Il MuseumsQuartier di Vienna festeggia 25 anni: un grande centro culturale contemporaneo

Da un ex complesso imperiale a uno dei più grandi distretti culturali d'Europa: il MuseumsQuartier riunisce oltre sessanta istituzioni, tra musei, spazi espositivi e centri creativi, dove patrimonio storico e arte contemporanea convivono in un dialogo continuo

Il MuseumsQuartier di Vienna, a 25 anni dalla sua apertura nel 2001, è oggi uno dei principali esempi europei di riconversione culturale su larga scala: un complesso di circa 90mila metri quadrati che ospita una sessantina di istituzioni e accoglie ogni anno circa 5 milioni di visitatori. Situato nel cuore di Vienna, tra il Kunsthistorisches Museum, il Naturhistorisches Museum e il grande asse istituzionale della città, il MQ è diventato nel tempo un punto di riferimento stabile della vita culturale e sociale viennese.

Distretto culturale di riferimento europeo

Inaugurato a tappe nel 2001 dopo un investimento di circa 140 milioni di euro, il MuseumsQuartier ha alle spalle una lunga e complessa gestazione, segnata da dibattiti e resistenze che ne hanno più volte messo in discussione la realizzazione. Il progetto di riconversione, firmato da Ortner & Ortner su un impianto storico originario di Fischer von Erlach (1725), ha trasformato le antiche scuderie imperiali in un distretto culturale contemporaneo, finanziato con una compartecipazione tra Stato federale e Città di Vienna. Oggi il complesso ospita istituzioni come il Mumok, il Leopold Museum e la Kunsthalle, insieme a spazi dedicati a teatro, danza, architettura e residenze d’artista, creando una convivenza continua tra patrimonio storico e produzione culturale contemporanea.

Un anniversario tra comunità, memoria e futuro

Le celebrazioni del 25° anniversario nel 2026, riunite sotto il titolo “Generation MQ”, non si limitano a un momento celebrativo ma diventano un programma esteso che riflette sul futuro del complesso e sul suo ruolo nella città contemporanea. Il concetto di “generazione” non indica un gruppo anagrafico, ma un atteggiamento condiviso: una comunità che abita, attraversa e reinventa lo spazio come un “terzo luogo” tra vita quotidiana e produzione culturale.

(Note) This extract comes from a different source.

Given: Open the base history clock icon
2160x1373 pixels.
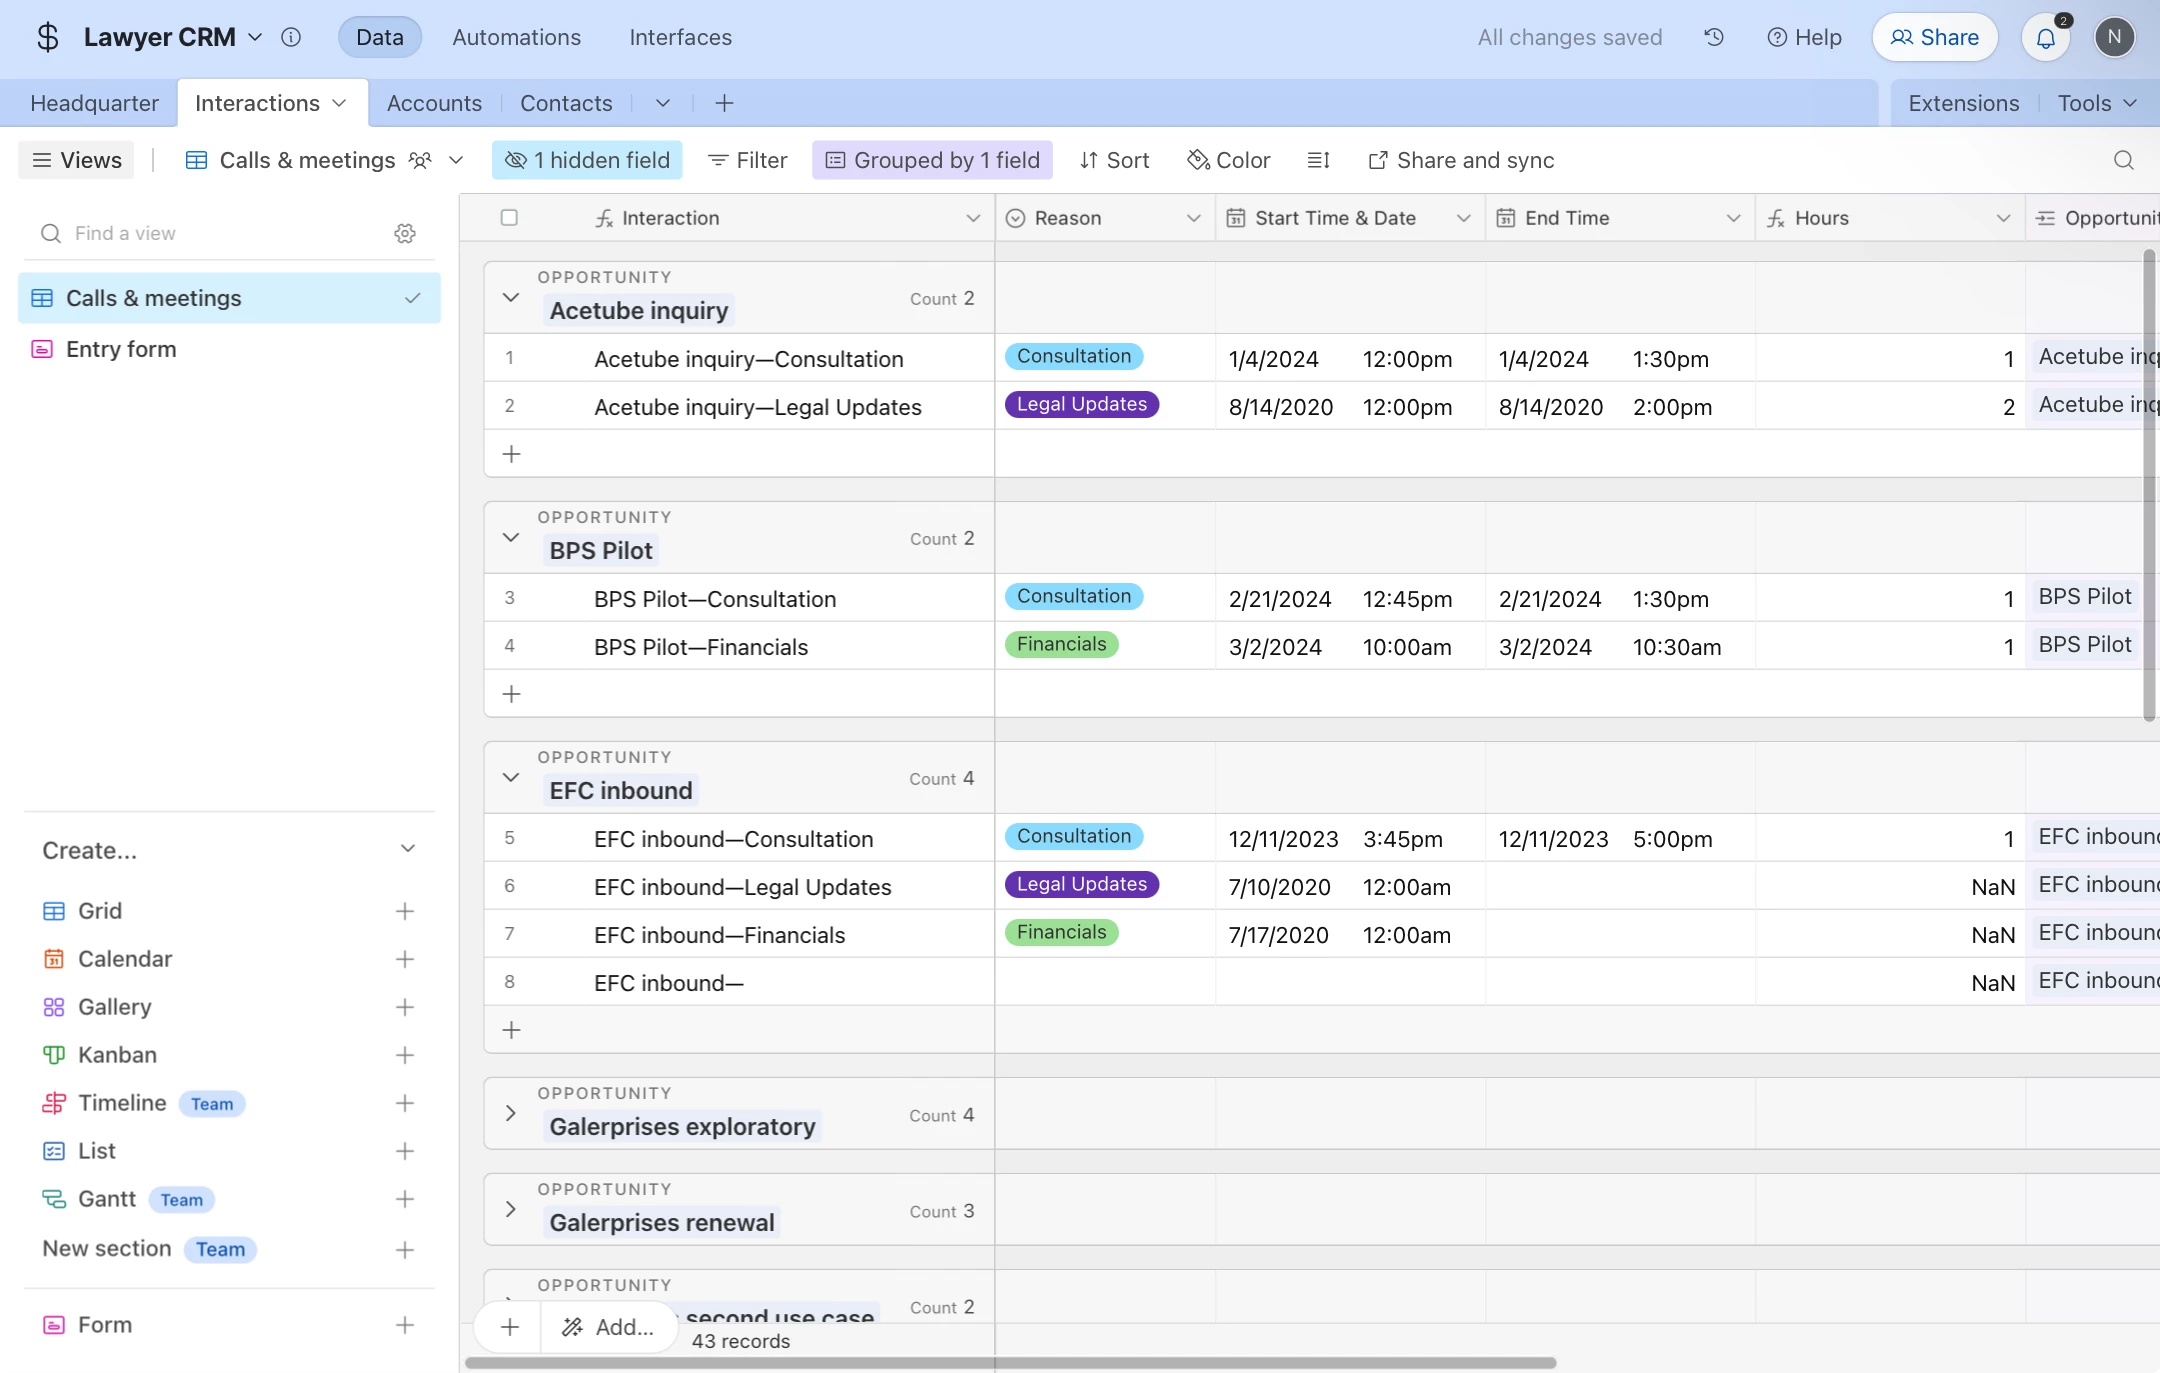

Il MQ Freiraum ospiterà tra il 2026 e il 2027 un ampio programma espositivo dedicato sia alla ricerca contemporanea sia alla storia del sito, con la mostra “Vision and Resistance – How the MuseumsQuartier changed the city of Vienna”, che ripercorre la trasformazione dell’area dalle scuderie imperiali al polo culturale attuale attraverso documenti, modelli e interventi artistici. Il programma coinvolge anche le persone e le pratiche che hanno costruito l’identità del MQ: la fotografa Elfie Semotan realizzerà una serie di ritratti dedicati a 25 protagonisti del complesso, mentre il progetto partecipativo eSeL x MQ Moments invita il pubblico a riscoprire memorie e narrazioni condivise. Le celebrazioni pubbliche culmineranno il 2 luglio 2026 nel cortile principale con performance e concerti, seguite dal symposium “Museums Shape the Future”, dedicato al ruolo sociale e politico dei musei contemporanei. Parallelamente, il programma di residenze artistiche continuerà a ospitare fino a 60 artisti internazionali, tra arte, ecologia e collaborazioni globali.

Daria Koltsova, Kiosk (2025) e Postcards from Home (2024–25), cortesia dell’artista

Elemento centrale del complesso resta anche la sua dimensione quotidiana: cortili pedonali aperti 24 ore su 24, spazi pubblici gratuiti, aree gastronomiche e installazioni urbane come le celebri sedute “Enzi” hanno trasformato il MQ in un vero spazio di vita oltre che di cultura. Durante l’estate, il programma si arricchisce ulteriormente con cinema all’aperto, danza, musica e attività pubbliche, consolidando il ruolo del MuseumsQuartier come uno dei principali “spazi civici” contemporanei d’Europa.